- Task details -
All records are to be retyped faithfully and completely.

*** Block opens ***

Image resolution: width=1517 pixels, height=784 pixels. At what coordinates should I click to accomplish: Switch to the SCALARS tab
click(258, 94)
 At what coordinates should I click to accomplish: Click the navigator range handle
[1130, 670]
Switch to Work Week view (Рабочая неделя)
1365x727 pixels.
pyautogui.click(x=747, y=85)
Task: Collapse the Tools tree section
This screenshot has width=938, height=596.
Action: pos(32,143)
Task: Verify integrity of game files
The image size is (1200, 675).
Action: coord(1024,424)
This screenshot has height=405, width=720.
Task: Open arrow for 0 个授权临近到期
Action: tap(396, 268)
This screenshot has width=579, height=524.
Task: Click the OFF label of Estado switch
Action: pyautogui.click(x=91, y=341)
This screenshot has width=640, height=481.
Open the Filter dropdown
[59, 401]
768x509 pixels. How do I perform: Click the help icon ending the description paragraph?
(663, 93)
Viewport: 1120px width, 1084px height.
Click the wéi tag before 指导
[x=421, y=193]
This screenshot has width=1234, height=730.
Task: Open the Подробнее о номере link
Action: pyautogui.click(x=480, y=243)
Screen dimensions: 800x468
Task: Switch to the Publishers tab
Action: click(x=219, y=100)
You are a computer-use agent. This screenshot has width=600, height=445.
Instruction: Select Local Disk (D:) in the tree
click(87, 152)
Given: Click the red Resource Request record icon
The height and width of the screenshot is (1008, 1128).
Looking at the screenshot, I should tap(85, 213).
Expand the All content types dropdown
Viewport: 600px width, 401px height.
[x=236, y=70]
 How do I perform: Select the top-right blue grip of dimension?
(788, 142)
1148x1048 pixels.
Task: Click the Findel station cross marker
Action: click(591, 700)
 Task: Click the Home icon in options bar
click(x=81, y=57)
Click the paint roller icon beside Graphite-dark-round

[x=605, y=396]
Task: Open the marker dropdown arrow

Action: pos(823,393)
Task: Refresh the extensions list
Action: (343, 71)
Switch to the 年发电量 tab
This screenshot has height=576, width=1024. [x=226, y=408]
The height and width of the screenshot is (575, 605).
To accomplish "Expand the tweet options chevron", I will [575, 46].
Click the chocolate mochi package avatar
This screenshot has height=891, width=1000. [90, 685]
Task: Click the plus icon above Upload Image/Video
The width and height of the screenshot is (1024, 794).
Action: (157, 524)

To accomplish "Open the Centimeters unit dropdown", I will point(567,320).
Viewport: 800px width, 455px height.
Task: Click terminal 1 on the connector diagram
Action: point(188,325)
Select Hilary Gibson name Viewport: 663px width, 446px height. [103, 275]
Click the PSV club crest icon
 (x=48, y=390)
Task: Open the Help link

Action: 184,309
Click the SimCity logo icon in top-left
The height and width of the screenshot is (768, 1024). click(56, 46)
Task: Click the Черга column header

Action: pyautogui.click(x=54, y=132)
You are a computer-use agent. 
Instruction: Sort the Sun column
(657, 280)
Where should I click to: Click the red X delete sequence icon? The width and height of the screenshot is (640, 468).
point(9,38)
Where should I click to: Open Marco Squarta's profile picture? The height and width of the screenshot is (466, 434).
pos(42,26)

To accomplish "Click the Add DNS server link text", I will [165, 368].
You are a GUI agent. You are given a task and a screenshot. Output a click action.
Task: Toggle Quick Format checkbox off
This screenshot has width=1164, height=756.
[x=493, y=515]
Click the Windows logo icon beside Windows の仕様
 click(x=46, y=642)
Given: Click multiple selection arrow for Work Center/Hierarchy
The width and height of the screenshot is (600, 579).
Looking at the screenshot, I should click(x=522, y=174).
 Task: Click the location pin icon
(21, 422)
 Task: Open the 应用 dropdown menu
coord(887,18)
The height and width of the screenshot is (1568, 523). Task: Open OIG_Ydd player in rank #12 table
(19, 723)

*** Block closes ***

- Your solution -
Image resolution: width=1517 pixels, height=784 pixels. At what coordinates should I click to accomplish: Switch to the SCALARS tab
click(258, 94)
 At what coordinates should I click to accomplish: Click the navigator range handle
[1130, 670]
Switch to Work Week view (Рабочая неделя)
1365x727 pixels.
pyautogui.click(x=747, y=85)
Task: Collapse the Tools tree section
This screenshot has width=938, height=596.
Action: pos(32,143)
Task: Verify integrity of game files
The image size is (1200, 675).
Action: coord(1024,424)
This screenshot has height=405, width=720.
Task: Open arrow for 0 个授权临近到期
Action: tap(396, 268)
This screenshot has width=579, height=524.
Task: Click the OFF label of Estado switch
Action: pyautogui.click(x=91, y=341)
This screenshot has width=640, height=481.
Open the Filter dropdown
[59, 401]
768x509 pixels. How do I perform: Click the help icon ending the description paragraph?
(663, 93)
Viewport: 1120px width, 1084px height.
Click the wéi tag before 指导
[x=421, y=193]
This screenshot has width=1234, height=730.
Task: Open the Подробнее о номере link
Action: pyautogui.click(x=480, y=243)
Screen dimensions: 800x468
Task: Switch to the Publishers tab
Action: click(x=219, y=100)
You are a computer-use agent. This screenshot has width=600, height=445.
Instruction: Select Local Disk (D:) in the tree
click(87, 152)
Given: Click the red Resource Request record icon
The height and width of the screenshot is (1008, 1128).
Looking at the screenshot, I should tap(85, 213).
Expand the All content types dropdown
Viewport: 600px width, 401px height.
[x=236, y=70]
 How do I perform: Select the top-right blue grip of dimension?
(788, 142)
1148x1048 pixels.
Task: Click the Findel station cross marker
Action: click(591, 700)
 Task: Click the Home icon in options bar
click(x=81, y=57)
Click the paint roller icon beside Graphite-dark-round

[x=605, y=396]
Task: Open the marker dropdown arrow

Action: pos(823,393)
Task: Refresh the extensions list
Action: (343, 71)
Switch to the 年发电量 tab
This screenshot has height=576, width=1024. [x=226, y=408]
The height and width of the screenshot is (575, 605).
To accomplish "Expand the tweet options chevron", I will [575, 46].
Click the chocolate mochi package avatar
This screenshot has height=891, width=1000. [90, 685]
Task: Click the plus icon above Upload Image/Video
The width and height of the screenshot is (1024, 794).
Action: (157, 524)

To accomplish "Open the Centimeters unit dropdown", I will point(567,320).
Viewport: 800px width, 455px height.
Task: Click terminal 1 on the connector diagram
Action: point(188,325)
Select Hilary Gibson name Viewport: 663px width, 446px height. [103, 275]
Click the PSV club crest icon
 (x=48, y=390)
Task: Open the Help link

Action: 184,309
Click the SimCity logo icon in top-left
The height and width of the screenshot is (768, 1024). click(56, 46)
Task: Click the Черга column header

Action: pyautogui.click(x=54, y=132)
You are a computer-use agent. 
Instruction: Sort the Sun column
(657, 280)
Where should I click to: Click the red X delete sequence icon? The width and height of the screenshot is (640, 468).
point(9,38)
Where should I click to: Open Marco Squarta's profile picture? The height and width of the screenshot is (466, 434).
pos(42,26)

To accomplish "Click the Add DNS server link text", I will [165, 368].
You are a GUI agent. You are given a task and a screenshot. Output a click action.
Task: Toggle Quick Format checkbox off
This screenshot has width=1164, height=756.
[x=493, y=515]
Click the Windows logo icon beside Windows の仕様
 click(x=46, y=642)
Given: Click multiple selection arrow for Work Center/Hierarchy
The width and height of the screenshot is (600, 579).
Looking at the screenshot, I should click(x=522, y=174).
 Task: Click the location pin icon
(21, 422)
 Task: Open the 应用 dropdown menu
coord(887,18)
The height and width of the screenshot is (1568, 523). Task: Open OIG_Ydd player in rank #12 table
(19, 723)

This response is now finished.